I agree that the Army and Navy are "not limited by the actual or the type of weapons that were employed in 1789", but I do think their constitutional status is colored by how they potentially could be abused by an out-of-control administration.

The Constitution makes a distinction between the Army and Navy, in that the Army can only be funded for two years. This is so the Army could not be used to oppress the populace. The Navy does not have this limitation.

It seems to me that an originalist understanding would require asking the question: is the Air Force more like the Army, in that it could be used to oppress the populace and so had to be funded in a limited fashion, or the Navy, which can be funded for an indefinite period of time? Or is it a different kind of organization entirely?
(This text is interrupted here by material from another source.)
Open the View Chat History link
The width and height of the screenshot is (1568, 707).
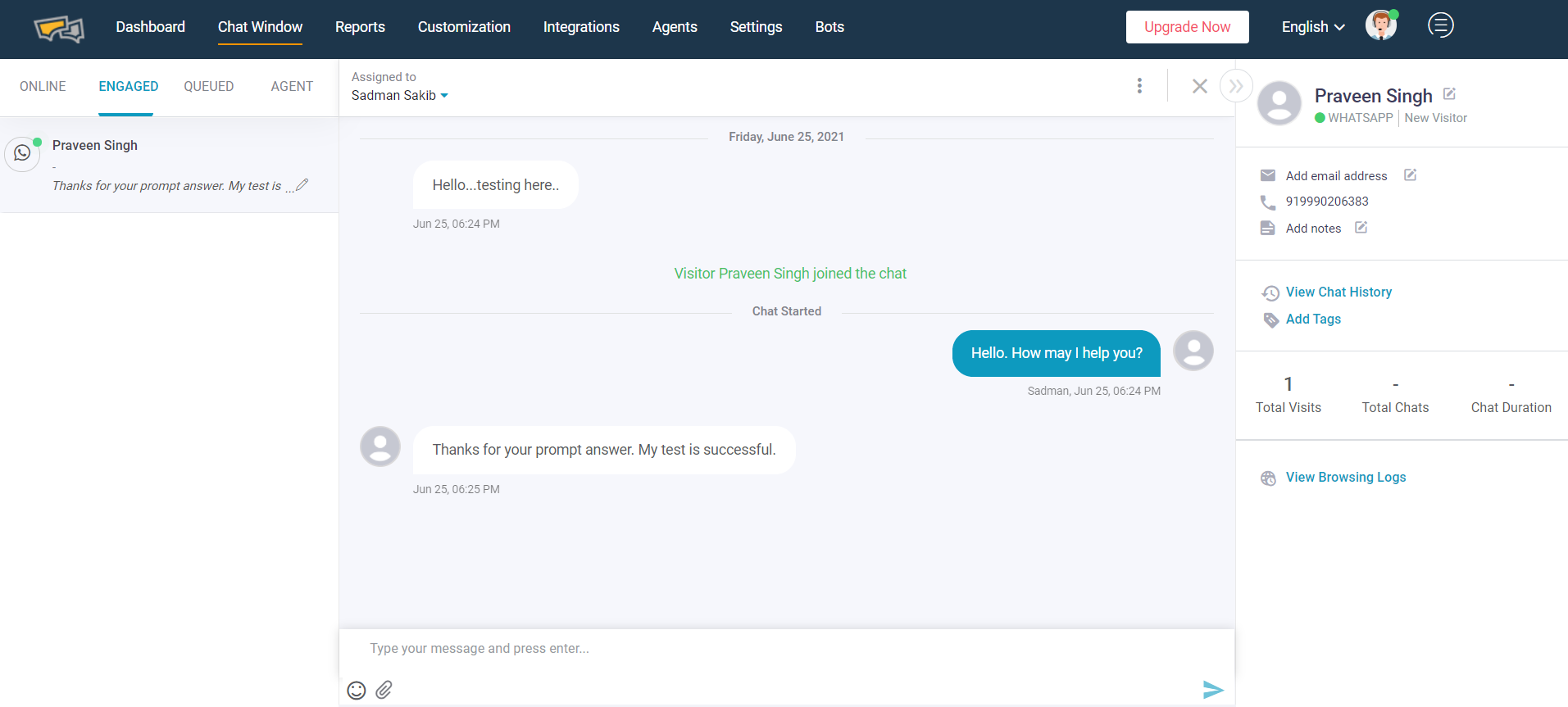[1338, 292]

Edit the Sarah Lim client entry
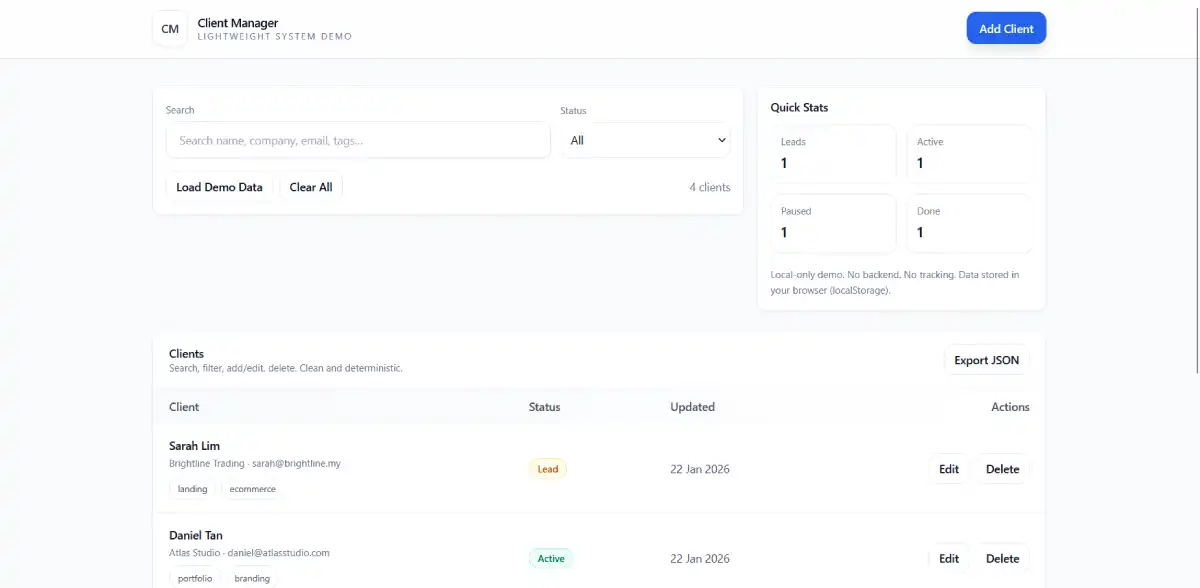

So, I think the question should not be, "Is the Air Force Constitutional", but rather, "Is it constitutional to fund the Air Force for more than two years"? I think this question is valid even in an originalist analysis, and I'm not sure the answer is obvious.

Sincerely,
Corkie the Dog

Posted by: Corkie the Dog | Jan 29, 2007 2:01:01 PM

Wait - Your post does not address the question posed. One of originalism's bedrock principles (whether you are practicing original intent, original application, etc.) is that the text of the Constitution has some significance. The words Army and Navy allegedly have specific meanings in circa 1789 United States. And the best I can tell, they do not include "oh yeah" and that unmentioned Air Force. So it can't be right that the Constitution permits Congress to create an independent Air Force under the "Armies and Navies clause." But if an originalist disagrees, then it is very difficult to reconcile how that person is practicing originalism (which as I noted requires giving the text due regard) and yet argue that text, which does not mention an Air Force (or contain open-ended phrasing like the Due Process Clause or 1st Amendment, etc.) justifies its creation as an independent entity. So the real issue as to the constitutionality of an independent Air Force is whether the another clause of the Constitution permits Congress to raise monies to create and maintain it. Thus, to "argue" that the Army or Navy could use different types of weapons not contemplated by the founders - weapons that today we would describe as being part of the Air Force does not answer the question of whether an Air Force, as an independent entity, is constitutional. It might be good (if not an essential) policy that Congress be able create and maintain an Air Force but that does not (from the originalist perspective) answer whether the act of creating the Air Force was constitutional.

Posted by: Alex | Jan 29, 2007 5:14:19 PM

I am sort of new at this, but doesn't the Necessary and Proper Clause a open-ended phrase that seems to justify the Air Force. From my basic understanding, an originalist does not take sections at literal face value, but the original meaning of the clauses and text (correct me if I'm wrong). Now one phrase provides the ability to raise and support "Armies"; to provide for calling forth the Militia to execute the Laws of the Union, suppress Insurrections and repel Invasions; to declare War, grant Letters of Marque and Reprisal; and to provide and maintain a Navy. All together, as a portion of Section 8, it seems that the necessary and proper clause would provide for and legitimize a Air Force in supporting Armies, delcaring war, repelling Invasions, and suppressing insurrections. It seems to me, attempting to present a originalist rebuttal, that the Constitution provides for the creation of any type of unit in the necessary and proper clause that would further the progress and legitimacy of the forementioned phrases of Section 8, and the logistics of naming or dividing these orginizations are beyond the depth of the Constitution.

Posted by: Chris Heinsen | Jan 29, 2007 6:04:25 PM

No doubt Ronald Dworkin would make the same argument about "living Constitution" interpretation: conservatives ridicule it as result-oriented absurdity because they're not very good at it, and because they have a vested interest in making its arguments look foolish. If only they believed in it enough to study and absorb the lessons of its great practitioners, they would see that its results are all clearly compelled by the method (except in the rare cases where the practitioners have erred, of course).

Look, when you give a junta of nine people the power to run a country, it really doesn't matter what "ism" you try to inculcate into them--they'll figure out how to torture it into giving them the results they want. Conservatives used to understand this, back before the realistic prospect of using judicial dictatorship for their own ends seduced them.